━━ MATERIAL SUPPLIED

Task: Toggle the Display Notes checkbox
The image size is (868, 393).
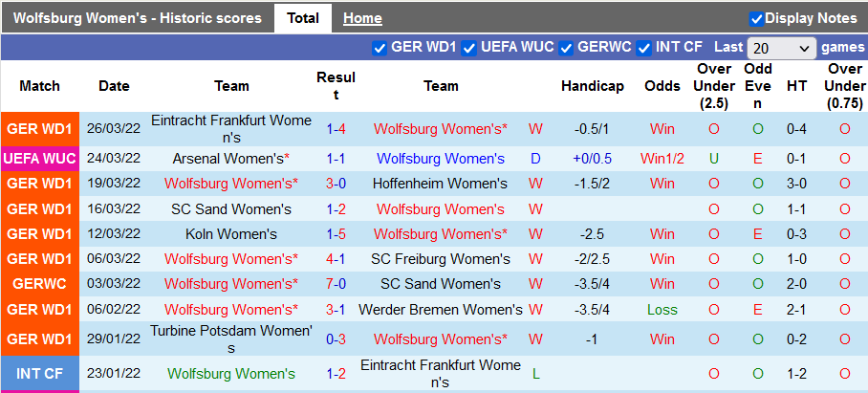Action: pos(756,18)
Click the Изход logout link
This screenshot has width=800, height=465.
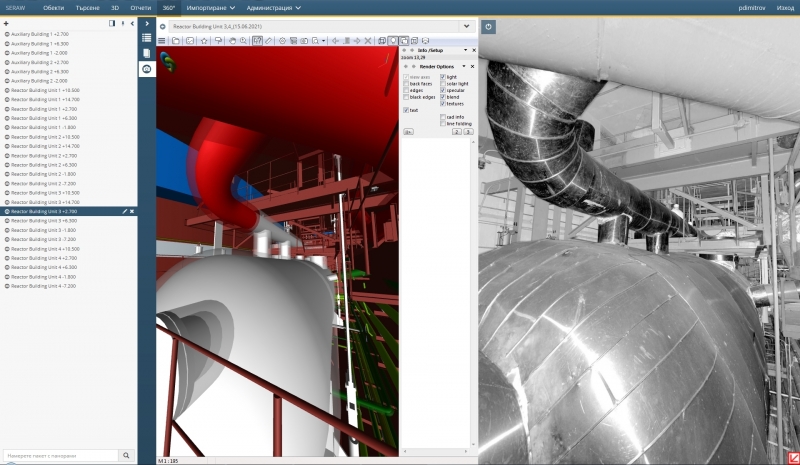[x=785, y=7]
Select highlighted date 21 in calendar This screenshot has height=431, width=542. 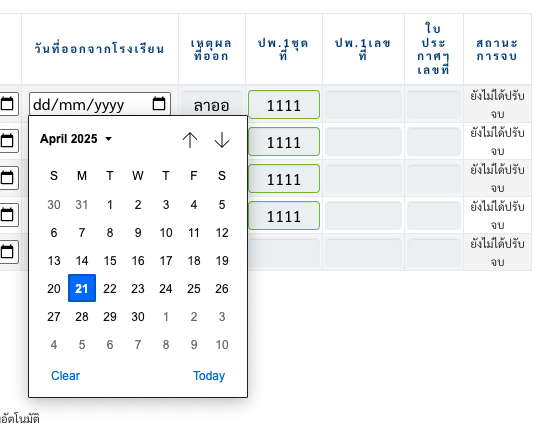pos(82,288)
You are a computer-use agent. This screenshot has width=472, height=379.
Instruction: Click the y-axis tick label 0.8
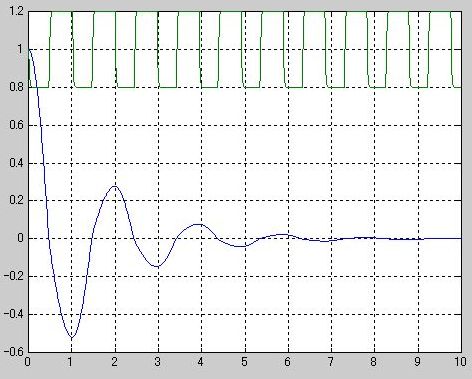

━━━━

_HOW TO COMPLETE THIS TASK_.
Scan the material above for the string "Click" and report each line where you find it.

_RESPONSE AREA_.
Click the Изход logout link
Instruction: Click the y-axis tick label 0.8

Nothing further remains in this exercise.